11/25/2013

Running in the dark

The 5:00 fall of darkness is hitting me harder than I think it ever has. Perhaps this has something to do with the deaths that have happened in my life in late summer and early fall. Perhaps I'm getting old. In any case, I will not fall into despair.

At least not for long.

Today I went straight to the gym after work and got on a treadmill and ran. I wanted to run from the moment I woke up today because I ended up sleeping in late and my kids ended up being half an hour late for school. Thankfully I put their clothes out for the morning last night and I am able to whip breakfast together quite quickly. The car started and we made it there, but I decided to go straight to work.

And then, I left work before my section of the earth turned away from the sun because I needed to run an errand, and I didn't take a coat due to the speed at which we escaped my house's gravitational pull. Upon getting home, I had a cup of tea and then suited up a three mile run at the gym.

This is the fourth time in six days I've managed to make it there. Of late I have been so saddened by the coming of autumn that I've not much enjoyed being outside. I was taken aback by how quickly the lush landscape evolved into a bleak tableau that reflects too much of what I've been thinking lately.

This is depression's way of feeding itself. And my solution has been to separate my disconnect with the outside from my body's need to feel alive through exercise. 

A friend of mine tries to get me to run with her at 6:30 once a week. We managed to go three weeks in a row, and her company made the struggle of getting up in the dark worth it. But, I've not been able to get out of bed to do it. The idea of running outside in the cold throws up many mental blocks.

But, I am short-circuiting myself by going to the gym, which is easy, comfortable, and I don't have to think about anything except running. I can distract myself with the television. I can power myself listening to music on bulky headphones as opposed to earbuds that pop right out. 

I also actually use the $37 I pay each month to go to the gym. 

I had a lousy day for reasons that aren't worth mentioning. And it doesn't matter anyway, because I no longer feel lousy. Whatever part of brain is responsible for prioritizing how I spend time is remembering that running makes so much of the rest of my time easier to deal with. 

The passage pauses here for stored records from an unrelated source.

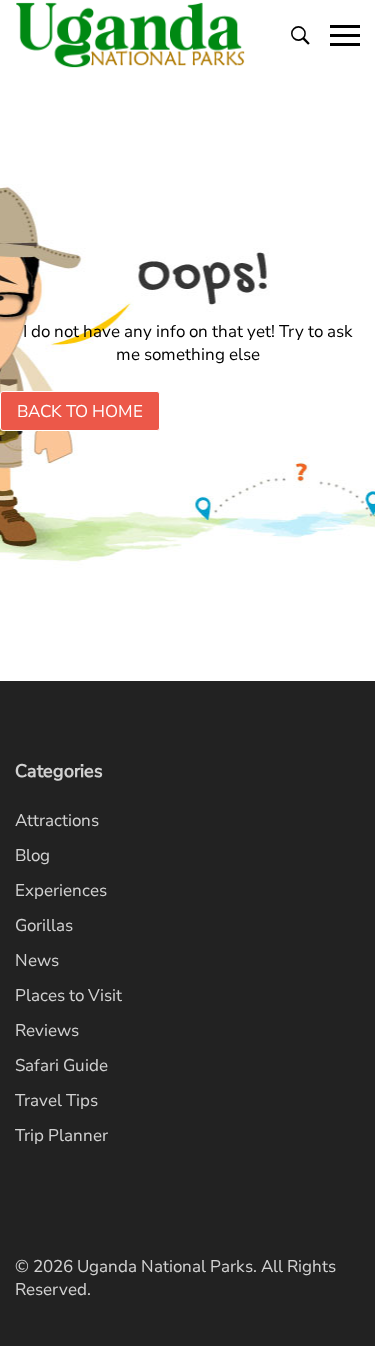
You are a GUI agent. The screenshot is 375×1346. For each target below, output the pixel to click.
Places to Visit (68, 995)
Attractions (57, 820)
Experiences (61, 890)
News (37, 960)
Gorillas (44, 925)
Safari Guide (61, 1065)
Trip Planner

I create a light within me when I run, when I overcome the doubt and depression and power through. There are no excuses. There is just me and the activity. 

I've figured this out before, but I keep forgetting. There's a part of me that wants to fail, that sabotages my happiness by coming up with reasons not to do the thing that I know works. 

Yet, I outpaced the darkness tonight. I only ran three miles, three miles in which I lost part of my innocence by watching a portion of Desperate Housewives of Beverly Hills. But, I took in songs that fueled me, studying their structure while I ran and pondered what I was watching. 

I have my sights set on a goal of beating my best time in the Charlottesville Ten Miler. That's four or five months away. That event will take place at the beginning of spring, and between now and then I have to make this happen. 

So, I am not going to worry about potential peer pressure that I am not being a true runner because I'm not outside. I'm not going to find any excuses. They don't matter. What matters is that I run, that I build healthier habits once more, and I realize that I've won this battle before.